Last week, Prime Minister Scott Morrison said he would make the COVID-19 vaccine as mandatory as possible. He then walked back the statement, but not before creating a furore.
With Victorian Premier Daniel Andrews looking to extend his state’s emergency status, it’s clear policymakers see the vaccine ending the need for tight restrictions.
Prime Minister Scott Morrison meets with team member Savannah Alegre, Specialist Team Lead of the Microbiology Laboratory at AstraZenecaCredit:Lisa Maree Williams/Getty Images
Yet for real life to resume, the vaccine has to go into arms.
This underpins the Prime Minister’s statement, which was ill-advised because there are many things governments should do before considering mandatory vaccination.
Moreover, the term ‘mandatory’ is often used without any clarification of what it means.
My research on mandatory childhood vaccination globally has uncovered several features that need to be in place for a vaccine to be mandatory.
First, there is the question of proof. Some countries permit doctors’ letters as proof; others require forms.
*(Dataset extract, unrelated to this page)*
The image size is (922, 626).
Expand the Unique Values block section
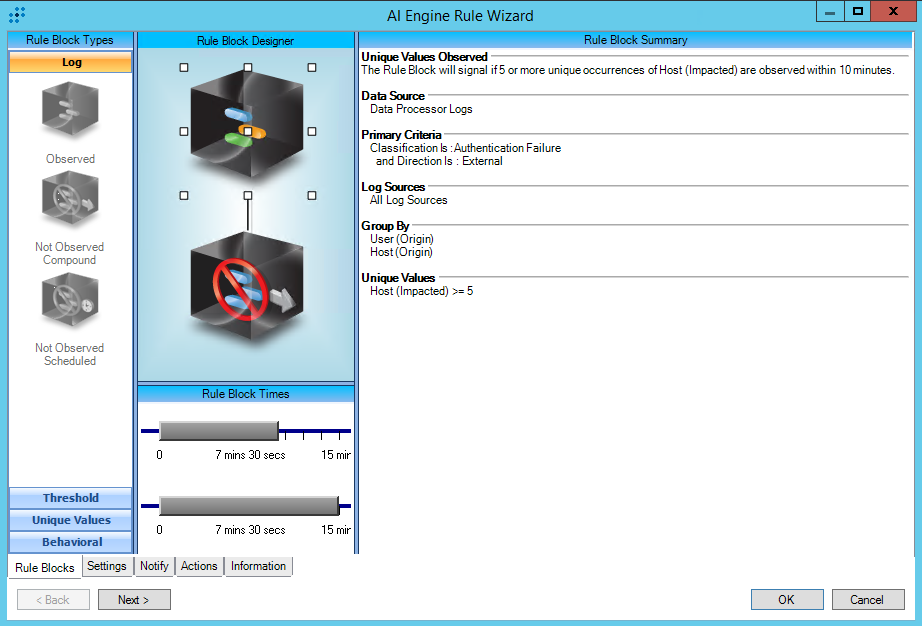click(71, 520)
Governments don’t always know who is vaccinated – sometimes individuals present proof to schools or daycare providers, who are required to exclude unvaccinated children.
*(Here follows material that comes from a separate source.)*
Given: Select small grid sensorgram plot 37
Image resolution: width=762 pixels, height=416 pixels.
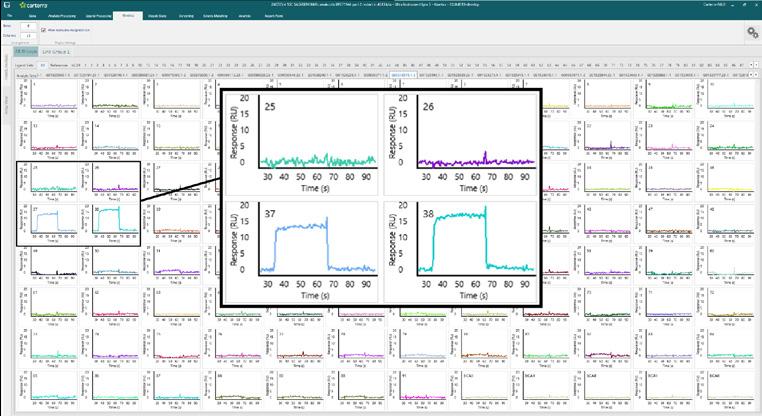Looking at the screenshot, I should coord(48,223).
However, the most robust proof comes from an electronic register, which allows governments to know the vaccination status of every individual.
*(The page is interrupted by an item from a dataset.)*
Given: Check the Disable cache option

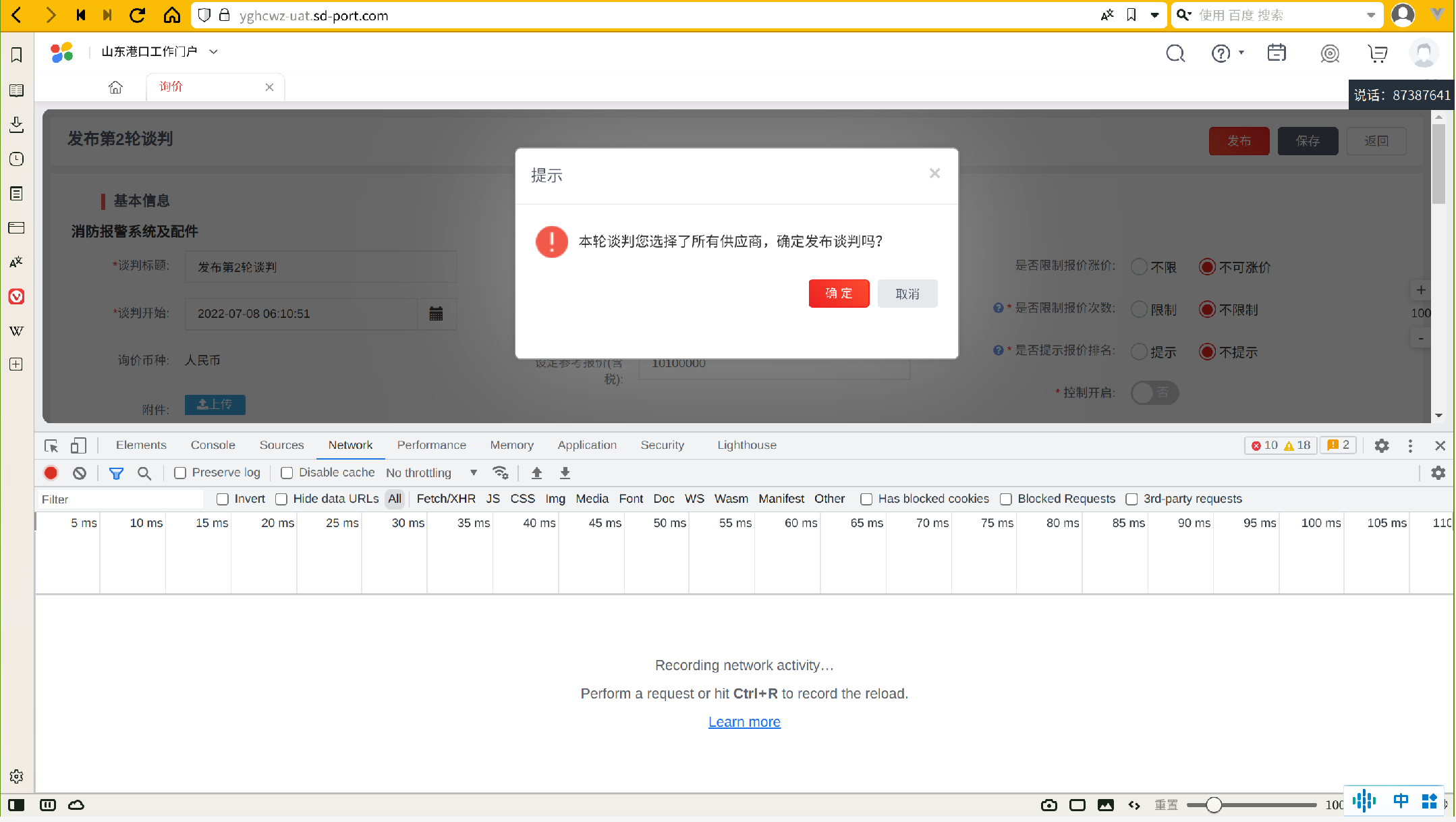Looking at the screenshot, I should pos(287,473).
The Australian Immunisation Register (AIR) is the oldest in the world, but although it was extended to adults in 2016, it is not widely used in this population.
If proof of COVID vaccine becomes important, AIR would likely be the source.
We would need to be able to demonstrate our status easily, perhaps through a smartphone app.
The second important feature of a mandate is consequences.
Mandates involve something (bad) happening to those who do not vaccinate. Italy fines parents who don’t vaccinate their children.
However, fines would be insufficient if they simply enabled someone to ‘purchase’ the right to not vaccinate.
In a context of COVID-19, consequences for non-vaccination could link to restrictions, such as participating in public gatherings, entry to sporting events, and exclusions from spaces such as hospitals. Governments could also use incentives, such as special bonus payments, extra tax refunds, or private health rebates.
However, governments would likely look to save money by removing entitlements and opportunities rather than generating them. Welfare and taxation systems, our passports, and our freedom of movement between states could all connect to our vaccination status.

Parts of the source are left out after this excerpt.